Stated exercise
Reproduce the records below line for line, changing nothing.

[Records from a pointing dataset]
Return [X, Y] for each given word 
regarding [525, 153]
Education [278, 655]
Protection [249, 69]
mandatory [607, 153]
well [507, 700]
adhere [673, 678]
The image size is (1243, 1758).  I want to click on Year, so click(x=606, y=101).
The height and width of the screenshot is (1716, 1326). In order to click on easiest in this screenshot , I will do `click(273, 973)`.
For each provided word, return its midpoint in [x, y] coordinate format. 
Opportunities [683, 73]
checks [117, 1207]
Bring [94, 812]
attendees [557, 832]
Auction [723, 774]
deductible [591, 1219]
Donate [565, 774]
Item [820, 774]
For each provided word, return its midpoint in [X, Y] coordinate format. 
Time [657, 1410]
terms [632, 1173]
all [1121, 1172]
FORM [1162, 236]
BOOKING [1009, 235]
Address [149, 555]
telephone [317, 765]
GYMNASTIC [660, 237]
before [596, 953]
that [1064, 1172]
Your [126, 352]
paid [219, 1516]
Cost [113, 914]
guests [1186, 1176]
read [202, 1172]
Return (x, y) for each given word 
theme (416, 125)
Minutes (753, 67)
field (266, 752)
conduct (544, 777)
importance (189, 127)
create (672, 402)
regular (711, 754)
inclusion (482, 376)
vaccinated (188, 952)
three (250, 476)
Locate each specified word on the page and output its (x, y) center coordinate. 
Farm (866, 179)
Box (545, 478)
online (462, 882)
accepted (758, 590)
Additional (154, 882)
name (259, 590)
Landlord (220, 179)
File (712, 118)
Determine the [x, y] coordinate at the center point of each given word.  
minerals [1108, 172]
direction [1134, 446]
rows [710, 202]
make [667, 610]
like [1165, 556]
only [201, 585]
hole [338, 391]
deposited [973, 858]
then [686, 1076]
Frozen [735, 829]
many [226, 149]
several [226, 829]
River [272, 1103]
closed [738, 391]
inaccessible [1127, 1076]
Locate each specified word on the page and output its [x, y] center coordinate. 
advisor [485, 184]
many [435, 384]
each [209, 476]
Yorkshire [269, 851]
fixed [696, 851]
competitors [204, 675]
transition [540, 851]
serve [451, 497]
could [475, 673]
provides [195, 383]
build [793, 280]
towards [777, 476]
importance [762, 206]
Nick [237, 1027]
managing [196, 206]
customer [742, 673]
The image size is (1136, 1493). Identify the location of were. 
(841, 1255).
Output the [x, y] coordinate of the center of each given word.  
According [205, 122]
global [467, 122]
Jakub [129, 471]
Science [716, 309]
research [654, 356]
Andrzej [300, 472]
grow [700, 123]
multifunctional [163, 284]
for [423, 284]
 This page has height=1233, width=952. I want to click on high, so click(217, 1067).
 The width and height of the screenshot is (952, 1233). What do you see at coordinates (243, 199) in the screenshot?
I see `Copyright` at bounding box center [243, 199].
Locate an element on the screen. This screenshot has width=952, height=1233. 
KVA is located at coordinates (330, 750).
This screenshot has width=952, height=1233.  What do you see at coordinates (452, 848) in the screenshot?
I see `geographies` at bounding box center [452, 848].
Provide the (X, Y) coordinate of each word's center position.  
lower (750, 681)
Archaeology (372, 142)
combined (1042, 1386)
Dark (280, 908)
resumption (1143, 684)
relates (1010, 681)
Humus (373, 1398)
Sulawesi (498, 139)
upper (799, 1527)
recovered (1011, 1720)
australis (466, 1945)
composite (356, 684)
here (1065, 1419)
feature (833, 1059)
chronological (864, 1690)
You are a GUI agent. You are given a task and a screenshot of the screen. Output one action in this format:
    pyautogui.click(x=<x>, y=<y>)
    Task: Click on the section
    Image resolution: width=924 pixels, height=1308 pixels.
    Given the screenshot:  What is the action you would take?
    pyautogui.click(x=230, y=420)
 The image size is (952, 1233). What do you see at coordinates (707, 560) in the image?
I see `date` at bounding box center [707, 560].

Response to the task
Return [X, Y] for each given word 
regarding [525, 153]
Education [278, 655]
Protection [249, 69]
mandatory [607, 153]
well [507, 700]
adhere [673, 678]
The image size is (1243, 1758).  I want to click on Year, so click(x=606, y=101).
The height and width of the screenshot is (1716, 1326). In order to click on easiest in this screenshot , I will do `click(273, 973)`.
For each provided word, return its midpoint in [x, y] coordinate format. 
Opportunities [683, 73]
checks [117, 1207]
Bring [94, 812]
attendees [557, 832]
Auction [723, 774]
deductible [591, 1219]
Donate [565, 774]
Item [820, 774]
For each provided word, return its midpoint in [X, Y] coordinate format. 
Time [657, 1410]
terms [632, 1173]
all [1121, 1172]
FORM [1162, 236]
BOOKING [1009, 235]
Address [149, 555]
telephone [317, 765]
GYMNASTIC [660, 237]
before [596, 953]
that [1064, 1172]
Your [126, 352]
paid [219, 1516]
Cost [113, 914]
guests [1186, 1176]
read [202, 1172]
Return (x, y) for each given word 
theme (416, 125)
Minutes (753, 67)
field (266, 752)
conduct (544, 777)
importance (189, 127)
create (672, 402)
regular (711, 754)
inclusion (482, 376)
vaccinated (188, 952)
three (250, 476)
Locate each specified word on the page and output its (x, y) center coordinate. 
Farm (866, 179)
Box (545, 478)
online (462, 882)
accepted (758, 590)
Additional (154, 882)
name (259, 590)
Landlord (220, 179)
File (712, 118)
Determine the [x, y] coordinate at the center point of each given word.  
minerals [1108, 172]
direction [1134, 446]
rows [710, 202]
make [667, 610]
like [1165, 556]
only [201, 585]
hole [338, 391]
deposited [973, 858]
then [686, 1076]
Frozen [735, 829]
many [226, 149]
several [226, 829]
River [272, 1103]
closed [738, 391]
inaccessible [1127, 1076]
Locate each specified word on the page and output its [x, y] center coordinate. 
advisor [485, 184]
many [435, 384]
each [209, 476]
Yorkshire [269, 851]
fixed [696, 851]
competitors [204, 675]
transition [540, 851]
serve [451, 497]
could [475, 673]
provides [195, 383]
build [793, 280]
towards [777, 476]
importance [762, 206]
Nick [237, 1027]
managing [196, 206]
customer [742, 673]
The image size is (1136, 1493). Identify the location of were. 
(841, 1255).
Output the [x, y] coordinate of the center of each given word.  
According [205, 122]
global [467, 122]
Jakub [129, 471]
Science [716, 309]
research [654, 356]
Andrzej [300, 472]
grow [700, 123]
multifunctional [163, 284]
for [423, 284]
 This page has height=1233, width=952. I want to click on high, so click(217, 1067).
 The width and height of the screenshot is (952, 1233). What do you see at coordinates (243, 199) in the screenshot?
I see `Copyright` at bounding box center [243, 199].
Locate an element on the screen. This screenshot has width=952, height=1233. 
KVA is located at coordinates (330, 750).
This screenshot has width=952, height=1233.  What do you see at coordinates (452, 848) in the screenshot?
I see `geographies` at bounding box center [452, 848].
Provide the (X, Y) coordinate of each word's center position.  
lower (750, 681)
Archaeology (372, 142)
combined (1042, 1386)
Dark (280, 908)
resumption (1143, 684)
relates (1010, 681)
Humus (373, 1398)
Sulawesi (498, 139)
upper (799, 1527)
recovered (1011, 1720)
australis (466, 1945)
composite (356, 684)
here (1065, 1419)
feature (833, 1059)
chronological (864, 1690)
You are a GUI agent. You are given a task and a screenshot of the screen. Output one action in this format:
    pyautogui.click(x=<x>, y=<y>)
    Task: Click on the section
    Image resolution: width=924 pixels, height=1308 pixels.
    Given the screenshot:  What is the action you would take?
    pyautogui.click(x=230, y=420)
 The image size is (952, 1233). What do you see at coordinates (707, 560) in the image?
I see `date` at bounding box center [707, 560].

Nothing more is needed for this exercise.